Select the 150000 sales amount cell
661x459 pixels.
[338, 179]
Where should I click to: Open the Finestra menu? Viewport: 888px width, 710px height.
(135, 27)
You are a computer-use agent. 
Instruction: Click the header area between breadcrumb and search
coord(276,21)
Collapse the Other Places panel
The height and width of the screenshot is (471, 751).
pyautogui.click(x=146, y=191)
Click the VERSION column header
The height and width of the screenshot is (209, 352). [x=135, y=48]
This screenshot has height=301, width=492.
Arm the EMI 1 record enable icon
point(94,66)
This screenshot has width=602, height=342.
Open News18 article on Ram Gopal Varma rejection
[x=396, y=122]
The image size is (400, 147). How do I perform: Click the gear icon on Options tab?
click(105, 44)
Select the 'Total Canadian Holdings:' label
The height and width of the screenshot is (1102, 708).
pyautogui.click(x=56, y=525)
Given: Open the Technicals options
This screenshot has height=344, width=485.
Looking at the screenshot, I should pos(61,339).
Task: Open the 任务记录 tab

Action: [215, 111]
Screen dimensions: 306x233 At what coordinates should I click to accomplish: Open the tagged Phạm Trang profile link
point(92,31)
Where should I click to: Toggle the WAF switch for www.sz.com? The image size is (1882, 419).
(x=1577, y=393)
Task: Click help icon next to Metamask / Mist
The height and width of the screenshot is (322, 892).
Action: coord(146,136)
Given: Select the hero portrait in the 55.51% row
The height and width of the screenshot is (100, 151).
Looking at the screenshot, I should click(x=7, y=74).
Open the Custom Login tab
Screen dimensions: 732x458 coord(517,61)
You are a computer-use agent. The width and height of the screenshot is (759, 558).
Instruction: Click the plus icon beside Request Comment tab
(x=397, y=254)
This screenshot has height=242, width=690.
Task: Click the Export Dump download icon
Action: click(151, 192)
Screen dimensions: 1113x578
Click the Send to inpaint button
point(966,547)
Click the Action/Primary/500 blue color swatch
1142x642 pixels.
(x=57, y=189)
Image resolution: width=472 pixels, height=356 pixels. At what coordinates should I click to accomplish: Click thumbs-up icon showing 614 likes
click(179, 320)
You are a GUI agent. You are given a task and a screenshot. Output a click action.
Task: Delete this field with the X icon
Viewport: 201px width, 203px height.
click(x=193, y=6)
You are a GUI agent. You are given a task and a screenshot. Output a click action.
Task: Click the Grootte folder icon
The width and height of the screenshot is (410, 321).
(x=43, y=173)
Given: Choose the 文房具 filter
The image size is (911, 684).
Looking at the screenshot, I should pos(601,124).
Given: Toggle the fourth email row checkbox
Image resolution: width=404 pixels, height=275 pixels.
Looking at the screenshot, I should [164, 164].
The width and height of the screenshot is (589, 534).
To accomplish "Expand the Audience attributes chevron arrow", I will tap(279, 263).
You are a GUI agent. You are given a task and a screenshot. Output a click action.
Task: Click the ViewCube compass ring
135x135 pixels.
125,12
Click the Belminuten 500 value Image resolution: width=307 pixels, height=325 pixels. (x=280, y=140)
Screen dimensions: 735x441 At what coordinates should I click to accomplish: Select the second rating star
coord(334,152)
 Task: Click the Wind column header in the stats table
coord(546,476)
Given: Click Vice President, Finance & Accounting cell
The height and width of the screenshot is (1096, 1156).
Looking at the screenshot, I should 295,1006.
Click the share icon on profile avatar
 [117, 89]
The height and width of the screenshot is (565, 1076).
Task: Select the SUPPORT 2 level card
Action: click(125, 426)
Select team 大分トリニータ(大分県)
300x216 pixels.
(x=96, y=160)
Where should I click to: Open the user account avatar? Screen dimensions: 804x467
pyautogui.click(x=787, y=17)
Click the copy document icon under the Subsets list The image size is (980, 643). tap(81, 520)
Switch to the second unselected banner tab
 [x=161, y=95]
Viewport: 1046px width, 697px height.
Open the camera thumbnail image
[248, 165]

===

* **EXERCISE PROMPT**: All of the material is to be retyped verbatim.

* **RESPONSE TO THE TASK**:
Select the 150000 sales amount cell
661x459 pixels.
[338, 179]
Where should I click to: Open the Finestra menu? Viewport: 888px width, 710px height.
(135, 27)
You are a computer-use agent. 
Instruction: Click the header area between breadcrumb and search
coord(276,21)
Collapse the Other Places panel
The height and width of the screenshot is (471, 751).
pyautogui.click(x=146, y=191)
Click the VERSION column header
The height and width of the screenshot is (209, 352). [x=135, y=48]
This screenshot has height=301, width=492.
Arm the EMI 1 record enable icon
point(94,66)
This screenshot has width=602, height=342.
Open News18 article on Ram Gopal Varma rejection
[x=396, y=122]
The image size is (400, 147). How do I perform: Click the gear icon on Options tab?
click(105, 44)
Select the 'Total Canadian Holdings:' label
The height and width of the screenshot is (1102, 708).
pyautogui.click(x=56, y=525)
Given: Open the Technicals options
This screenshot has height=344, width=485.
Looking at the screenshot, I should pos(61,339).
Task: Open the 任务记录 tab

Action: [215, 111]
Screen dimensions: 306x233 At what coordinates should I click to accomplish: Open the tagged Phạm Trang profile link
point(92,31)
Where should I click to: Toggle the WAF switch for www.sz.com? The image size is (1882, 419).
(x=1577, y=393)
Task: Click help icon next to Metamask / Mist
The height and width of the screenshot is (322, 892).
Action: coord(146,136)
Given: Select the hero portrait in the 55.51% row
The height and width of the screenshot is (100, 151).
Looking at the screenshot, I should click(x=7, y=74).
Open the Custom Login tab
Screen dimensions: 732x458 coord(517,61)
You are a computer-use agent. The width and height of the screenshot is (759, 558).
Instruction: Click the plus icon beside Request Comment tab
(x=397, y=254)
This screenshot has height=242, width=690.
Task: Click the Export Dump download icon
Action: click(151, 192)
Screen dimensions: 1113x578
Click the Send to inpaint button
point(966,547)
Click the Action/Primary/500 blue color swatch
1142x642 pixels.
(x=57, y=189)
Image resolution: width=472 pixels, height=356 pixels. At what coordinates should I click to accomplish: Click thumbs-up icon showing 614 likes
click(179, 320)
You are a GUI agent. You are given a task and a screenshot. Output a click action.
Task: Delete this field with the X icon
Viewport: 201px width, 203px height.
click(x=193, y=6)
You are a GUI agent. You are given a task and a screenshot. Output a click action.
Task: Click the Grootte folder icon
The width and height of the screenshot is (410, 321).
(x=43, y=173)
Given: Choose the 文房具 filter
The image size is (911, 684).
Looking at the screenshot, I should pos(601,124).
Given: Toggle the fourth email row checkbox
Image resolution: width=404 pixels, height=275 pixels.
Looking at the screenshot, I should [164, 164].
The width and height of the screenshot is (589, 534).
To accomplish "Expand the Audience attributes chevron arrow", I will tap(279, 263).
You are a GUI agent. You are given a task and a screenshot. Output a click action.
Task: Click the ViewCube compass ring
135x135 pixels.
125,12
Click the Belminuten 500 value Image resolution: width=307 pixels, height=325 pixels. (x=280, y=140)
Screen dimensions: 735x441 At what coordinates should I click to accomplish: Select the second rating star
coord(334,152)
 Task: Click the Wind column header in the stats table
coord(546,476)
Given: Click Vice President, Finance & Accounting cell
The height and width of the screenshot is (1096, 1156).
Looking at the screenshot, I should 295,1006.
Click the share icon on profile avatar
 [117, 89]
The height and width of the screenshot is (565, 1076).
Task: Select the SUPPORT 2 level card
Action: click(125, 426)
Select team 大分トリニータ(大分県)
300x216 pixels.
(x=96, y=160)
Where should I click to: Open the user account avatar? Screen dimensions: 804x467
pyautogui.click(x=787, y=17)
Click the copy document icon under the Subsets list The image size is (980, 643). tap(81, 520)
Switch to the second unselected banner tab
 [x=161, y=95]
Viewport: 1046px width, 697px height.
Open the camera thumbnail image
[248, 165]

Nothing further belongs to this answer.